Revised proposals more than ‘tweaks’ to rejected deal

Savings a crucial issue for Government

Minister for Public Expenditure and Reform Brendan Howlin at a press briefing at Government Buildings yesterday on the negotiations on Croke Park. On the right is Paul Reid, Government chief negotiator. Photograph: Cyril Byrne

The revised Croke Park II proposals do not just represent a “tweaking” of the deal rejected last month. Neither are they a whole new blueprint for reducing the State’s paybill drawn up on a blank sheet of paper.
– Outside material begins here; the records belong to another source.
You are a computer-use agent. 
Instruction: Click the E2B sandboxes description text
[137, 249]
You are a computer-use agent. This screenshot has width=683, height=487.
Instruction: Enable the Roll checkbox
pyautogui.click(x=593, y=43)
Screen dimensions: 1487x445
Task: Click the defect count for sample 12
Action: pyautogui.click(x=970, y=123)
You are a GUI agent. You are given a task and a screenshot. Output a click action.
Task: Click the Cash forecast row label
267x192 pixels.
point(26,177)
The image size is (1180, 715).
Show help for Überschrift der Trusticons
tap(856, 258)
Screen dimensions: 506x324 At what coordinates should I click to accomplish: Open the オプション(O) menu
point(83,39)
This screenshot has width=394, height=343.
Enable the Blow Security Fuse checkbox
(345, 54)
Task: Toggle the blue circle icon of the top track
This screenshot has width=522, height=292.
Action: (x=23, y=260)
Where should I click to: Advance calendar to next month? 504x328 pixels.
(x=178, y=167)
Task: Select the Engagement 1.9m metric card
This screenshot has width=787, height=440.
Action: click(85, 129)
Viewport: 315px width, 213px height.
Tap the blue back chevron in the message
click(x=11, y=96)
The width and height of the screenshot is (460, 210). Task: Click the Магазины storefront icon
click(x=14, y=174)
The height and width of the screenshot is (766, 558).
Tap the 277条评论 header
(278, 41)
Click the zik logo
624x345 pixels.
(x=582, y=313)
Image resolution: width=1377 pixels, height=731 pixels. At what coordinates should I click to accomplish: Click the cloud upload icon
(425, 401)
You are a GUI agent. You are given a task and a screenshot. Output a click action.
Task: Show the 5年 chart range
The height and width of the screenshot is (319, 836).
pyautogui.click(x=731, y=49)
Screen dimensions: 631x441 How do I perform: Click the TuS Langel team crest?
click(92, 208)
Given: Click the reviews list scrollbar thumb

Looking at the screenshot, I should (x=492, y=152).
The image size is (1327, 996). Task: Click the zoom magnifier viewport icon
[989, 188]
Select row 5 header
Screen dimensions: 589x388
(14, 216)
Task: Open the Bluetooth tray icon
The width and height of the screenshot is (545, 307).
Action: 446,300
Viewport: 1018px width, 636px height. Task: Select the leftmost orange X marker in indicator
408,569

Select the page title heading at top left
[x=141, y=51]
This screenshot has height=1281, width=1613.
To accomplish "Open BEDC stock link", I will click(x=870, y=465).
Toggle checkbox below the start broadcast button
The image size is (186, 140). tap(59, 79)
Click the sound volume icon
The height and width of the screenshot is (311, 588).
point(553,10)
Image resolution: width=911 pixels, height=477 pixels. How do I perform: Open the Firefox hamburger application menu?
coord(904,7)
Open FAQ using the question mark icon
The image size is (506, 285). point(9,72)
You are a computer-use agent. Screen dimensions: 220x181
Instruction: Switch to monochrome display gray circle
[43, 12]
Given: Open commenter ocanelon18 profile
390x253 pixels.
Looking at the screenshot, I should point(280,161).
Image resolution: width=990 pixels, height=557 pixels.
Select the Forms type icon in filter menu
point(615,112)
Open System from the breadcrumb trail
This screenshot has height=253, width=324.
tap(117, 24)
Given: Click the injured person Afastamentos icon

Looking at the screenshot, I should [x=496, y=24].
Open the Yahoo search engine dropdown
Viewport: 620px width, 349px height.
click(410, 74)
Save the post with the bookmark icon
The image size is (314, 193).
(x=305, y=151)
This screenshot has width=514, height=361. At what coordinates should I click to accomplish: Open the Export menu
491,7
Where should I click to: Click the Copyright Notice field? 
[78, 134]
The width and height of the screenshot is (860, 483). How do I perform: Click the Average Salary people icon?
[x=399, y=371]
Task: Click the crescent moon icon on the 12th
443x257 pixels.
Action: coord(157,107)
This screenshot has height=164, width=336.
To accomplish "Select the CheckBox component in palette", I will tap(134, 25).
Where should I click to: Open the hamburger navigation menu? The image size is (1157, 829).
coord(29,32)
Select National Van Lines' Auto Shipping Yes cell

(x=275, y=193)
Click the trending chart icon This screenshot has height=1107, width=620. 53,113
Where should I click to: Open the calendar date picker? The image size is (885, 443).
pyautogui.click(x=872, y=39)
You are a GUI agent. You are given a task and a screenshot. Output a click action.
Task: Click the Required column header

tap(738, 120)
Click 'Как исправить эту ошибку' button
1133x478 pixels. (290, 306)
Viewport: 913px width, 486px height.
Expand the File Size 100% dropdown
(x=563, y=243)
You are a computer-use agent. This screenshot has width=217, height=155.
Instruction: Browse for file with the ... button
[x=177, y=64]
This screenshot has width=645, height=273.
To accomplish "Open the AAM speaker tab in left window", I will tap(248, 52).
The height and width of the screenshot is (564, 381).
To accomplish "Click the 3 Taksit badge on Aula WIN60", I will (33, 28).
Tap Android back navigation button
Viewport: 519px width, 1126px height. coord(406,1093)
While key Government objectives such as cutting pay for high earners, changes in the payment of increments and an increase in the working week for many workers remain, the revised document is in many key ways a different animal from the one overwhelmingly shot down by union members in April.

In the interim the Government has made a number of significant concessions or "clarifications", depending on your point of view, which are likely to make the proposals more palatable this time.

Two tranches
While those earning between €65,000 and €100,000 will still face pay cuts of at least 5.5 per cent, there is more certainty in the revised proposals that staff will see their original pay rates restored in two tranches within five years. Increments for such personnel, which were to have been frozen, will now be paid, albeit after pauses of six months.

Another key group of workers that opposed the Croke Park II proposals were frontline staff such as nurses and gardaí who objected to cuts to their premium rates for Sunday working.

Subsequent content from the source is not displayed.